The project Describing the World was initiated on the occasion of a collective installation which was presented at the Cultural Center Antonelli in Turin from March 21st to July 21st 2015. The organization of this exhibition provided the opportunity to establish a site under the same name and for a project whose aim is to bring authors coming from various countries and whose experience in literary and artistic forms are also different together around the notion of describing the world.

Such a notion implies also a general questioning about extra-literary and extra-artistic materials which help describe the world and which can feed by different means invention or literary or artistic expression. The importance of the link between descriptions and materials has already been seen in the well-known notes of Wittgenstein (in the Tractatus logico-philosophicus) according to which any description (any picture of the world) is also an event in the world. Hence the world must be considered as a huge deposit of descriptions of the world.

The exhibition

The first idea was to ask a certain number of writers – most of them poets – to help “describe the world” using three kinds of documents belonging to “analogical” techniques : the original page of a printed book, a photograph taken from a film using an analogical camera and a sheaf of paper with a hand written or typed text or a drawing on it. Each document was considered to be a specific description of the world. Added to these two-dimensional documents we later had description-objects (tri-dimensional documents) and audio-documents referring to the radiophonic technique of describing the world.

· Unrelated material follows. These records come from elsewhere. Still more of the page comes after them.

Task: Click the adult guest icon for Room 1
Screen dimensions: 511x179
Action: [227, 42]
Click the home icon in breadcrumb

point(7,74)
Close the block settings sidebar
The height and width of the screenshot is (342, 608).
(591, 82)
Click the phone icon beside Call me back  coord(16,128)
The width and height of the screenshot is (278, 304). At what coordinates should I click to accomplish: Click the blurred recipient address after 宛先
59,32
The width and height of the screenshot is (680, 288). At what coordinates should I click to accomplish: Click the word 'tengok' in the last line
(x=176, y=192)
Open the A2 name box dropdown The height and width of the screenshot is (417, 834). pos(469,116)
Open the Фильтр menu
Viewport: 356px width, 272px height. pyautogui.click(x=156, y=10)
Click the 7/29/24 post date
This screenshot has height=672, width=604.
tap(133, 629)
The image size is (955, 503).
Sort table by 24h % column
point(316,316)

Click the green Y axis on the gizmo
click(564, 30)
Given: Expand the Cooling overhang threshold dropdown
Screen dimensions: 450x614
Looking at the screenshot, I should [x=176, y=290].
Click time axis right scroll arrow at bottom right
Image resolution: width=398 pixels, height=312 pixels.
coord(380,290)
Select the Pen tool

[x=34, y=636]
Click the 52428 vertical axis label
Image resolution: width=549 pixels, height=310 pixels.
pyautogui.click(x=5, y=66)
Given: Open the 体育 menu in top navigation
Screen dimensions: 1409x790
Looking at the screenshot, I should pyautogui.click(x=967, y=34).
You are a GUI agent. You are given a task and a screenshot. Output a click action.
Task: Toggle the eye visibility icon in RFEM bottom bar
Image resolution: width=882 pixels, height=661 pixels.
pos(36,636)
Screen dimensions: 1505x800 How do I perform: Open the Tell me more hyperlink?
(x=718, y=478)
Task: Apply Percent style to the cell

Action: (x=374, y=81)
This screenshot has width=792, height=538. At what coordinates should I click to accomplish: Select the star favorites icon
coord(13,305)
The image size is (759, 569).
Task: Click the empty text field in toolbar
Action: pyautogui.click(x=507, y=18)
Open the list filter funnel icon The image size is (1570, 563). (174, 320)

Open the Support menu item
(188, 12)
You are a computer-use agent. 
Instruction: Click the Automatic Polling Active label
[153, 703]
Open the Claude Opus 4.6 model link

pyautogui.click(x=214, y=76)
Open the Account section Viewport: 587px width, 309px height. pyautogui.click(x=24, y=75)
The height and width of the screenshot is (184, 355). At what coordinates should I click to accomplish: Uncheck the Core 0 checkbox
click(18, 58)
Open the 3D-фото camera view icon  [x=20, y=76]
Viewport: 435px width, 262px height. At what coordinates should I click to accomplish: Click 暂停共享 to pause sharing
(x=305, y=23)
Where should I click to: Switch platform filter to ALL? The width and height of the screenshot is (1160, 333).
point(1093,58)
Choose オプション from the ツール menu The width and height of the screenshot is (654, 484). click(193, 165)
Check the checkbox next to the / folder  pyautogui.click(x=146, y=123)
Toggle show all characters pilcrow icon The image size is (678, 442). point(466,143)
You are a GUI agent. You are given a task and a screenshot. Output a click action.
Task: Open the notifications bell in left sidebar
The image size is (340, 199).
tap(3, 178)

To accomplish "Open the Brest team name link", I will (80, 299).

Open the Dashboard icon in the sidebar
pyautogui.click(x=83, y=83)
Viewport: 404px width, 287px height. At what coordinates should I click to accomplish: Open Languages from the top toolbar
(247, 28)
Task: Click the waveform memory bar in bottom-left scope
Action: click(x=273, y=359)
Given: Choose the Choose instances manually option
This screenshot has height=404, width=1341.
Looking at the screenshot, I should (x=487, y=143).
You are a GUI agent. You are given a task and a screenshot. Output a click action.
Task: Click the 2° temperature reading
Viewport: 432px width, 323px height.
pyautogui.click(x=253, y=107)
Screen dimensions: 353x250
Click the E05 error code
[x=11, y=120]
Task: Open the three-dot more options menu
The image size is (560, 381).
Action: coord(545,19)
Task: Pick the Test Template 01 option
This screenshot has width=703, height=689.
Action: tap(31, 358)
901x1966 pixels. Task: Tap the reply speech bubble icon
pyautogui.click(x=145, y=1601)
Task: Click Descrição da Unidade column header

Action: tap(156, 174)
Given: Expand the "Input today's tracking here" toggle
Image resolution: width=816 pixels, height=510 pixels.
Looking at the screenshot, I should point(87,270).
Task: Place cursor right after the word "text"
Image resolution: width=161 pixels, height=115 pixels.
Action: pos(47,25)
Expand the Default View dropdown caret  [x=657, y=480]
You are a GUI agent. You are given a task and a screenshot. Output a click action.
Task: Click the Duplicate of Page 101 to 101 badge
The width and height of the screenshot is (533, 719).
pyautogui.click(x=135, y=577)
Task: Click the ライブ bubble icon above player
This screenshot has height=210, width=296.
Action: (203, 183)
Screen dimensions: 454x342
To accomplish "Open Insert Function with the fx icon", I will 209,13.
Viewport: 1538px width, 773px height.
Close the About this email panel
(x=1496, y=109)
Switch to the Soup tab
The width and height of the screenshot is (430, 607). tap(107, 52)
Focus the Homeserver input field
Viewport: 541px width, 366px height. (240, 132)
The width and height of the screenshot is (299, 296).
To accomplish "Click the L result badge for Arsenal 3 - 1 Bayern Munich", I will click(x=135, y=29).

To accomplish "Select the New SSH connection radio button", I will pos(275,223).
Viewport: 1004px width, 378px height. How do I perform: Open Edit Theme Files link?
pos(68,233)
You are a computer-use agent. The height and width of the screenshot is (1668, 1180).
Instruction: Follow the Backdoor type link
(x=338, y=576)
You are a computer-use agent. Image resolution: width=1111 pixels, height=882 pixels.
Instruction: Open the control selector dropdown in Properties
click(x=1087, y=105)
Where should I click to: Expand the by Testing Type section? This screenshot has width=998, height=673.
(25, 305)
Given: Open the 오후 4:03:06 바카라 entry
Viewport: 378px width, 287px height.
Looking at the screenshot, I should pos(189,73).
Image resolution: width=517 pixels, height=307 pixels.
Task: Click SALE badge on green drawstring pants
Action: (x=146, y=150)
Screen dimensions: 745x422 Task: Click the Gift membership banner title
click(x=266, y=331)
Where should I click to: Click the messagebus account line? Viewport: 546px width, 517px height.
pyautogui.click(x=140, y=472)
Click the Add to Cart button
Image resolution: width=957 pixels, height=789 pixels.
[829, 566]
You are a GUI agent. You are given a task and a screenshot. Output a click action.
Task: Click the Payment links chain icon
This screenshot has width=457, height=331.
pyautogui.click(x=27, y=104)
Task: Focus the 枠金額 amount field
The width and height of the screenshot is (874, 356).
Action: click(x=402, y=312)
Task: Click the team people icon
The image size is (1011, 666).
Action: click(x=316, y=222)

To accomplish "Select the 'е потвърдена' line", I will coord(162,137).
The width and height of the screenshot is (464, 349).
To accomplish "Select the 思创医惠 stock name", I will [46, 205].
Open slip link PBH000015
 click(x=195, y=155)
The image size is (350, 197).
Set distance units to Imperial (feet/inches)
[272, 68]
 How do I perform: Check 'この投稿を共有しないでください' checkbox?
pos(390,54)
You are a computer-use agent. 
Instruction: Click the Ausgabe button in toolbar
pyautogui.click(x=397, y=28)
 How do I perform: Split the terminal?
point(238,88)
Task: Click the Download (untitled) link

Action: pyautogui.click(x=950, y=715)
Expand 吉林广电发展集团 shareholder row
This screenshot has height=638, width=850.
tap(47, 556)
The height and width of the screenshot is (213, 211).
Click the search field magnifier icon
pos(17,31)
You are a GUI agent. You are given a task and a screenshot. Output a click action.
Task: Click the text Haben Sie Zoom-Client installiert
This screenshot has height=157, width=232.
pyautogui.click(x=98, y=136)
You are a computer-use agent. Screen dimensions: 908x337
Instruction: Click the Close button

Once the project had been conceived, I asked four Italian artists (Vittorio Passero, Gianluca Codeghini, Lorenzo Casali and Micol Roubini) to help me prepare the exhibition. One objective was to present an installation of objects, pictures, texts and sounds which had to be perceived as a whole, as a united structure. Consequently, this setting of materials did not permit viewers to immediately recognize the name or signature of the authors who had sent them. I conceived the site Describing the world at the same time so that the pictures or audio-files of all the materials presented at the exhibition could be preserved and catalogued, this time according to the names of their authors.

The site

The site itself is meant to be considered as a collective installation of images, sounds and texts in constant evolution. It is articulated on three levels. First the contributions to the exhibition, i.e. the record of all the authors and documents presented during the exhibition. Then the contributions to the site. In that case some authors are invited to present punctual contributions to the site. All forms are welcome. Still there is a question that limits that opening or expanding horizon: What are the materials (the languages, the images, the sounds) nourishing our plans to invent the world? Lastly, the third level is called catalogues and regards either the documentation about the project or the work for a theoretical and critical thinking about the various concepts emerging from our research.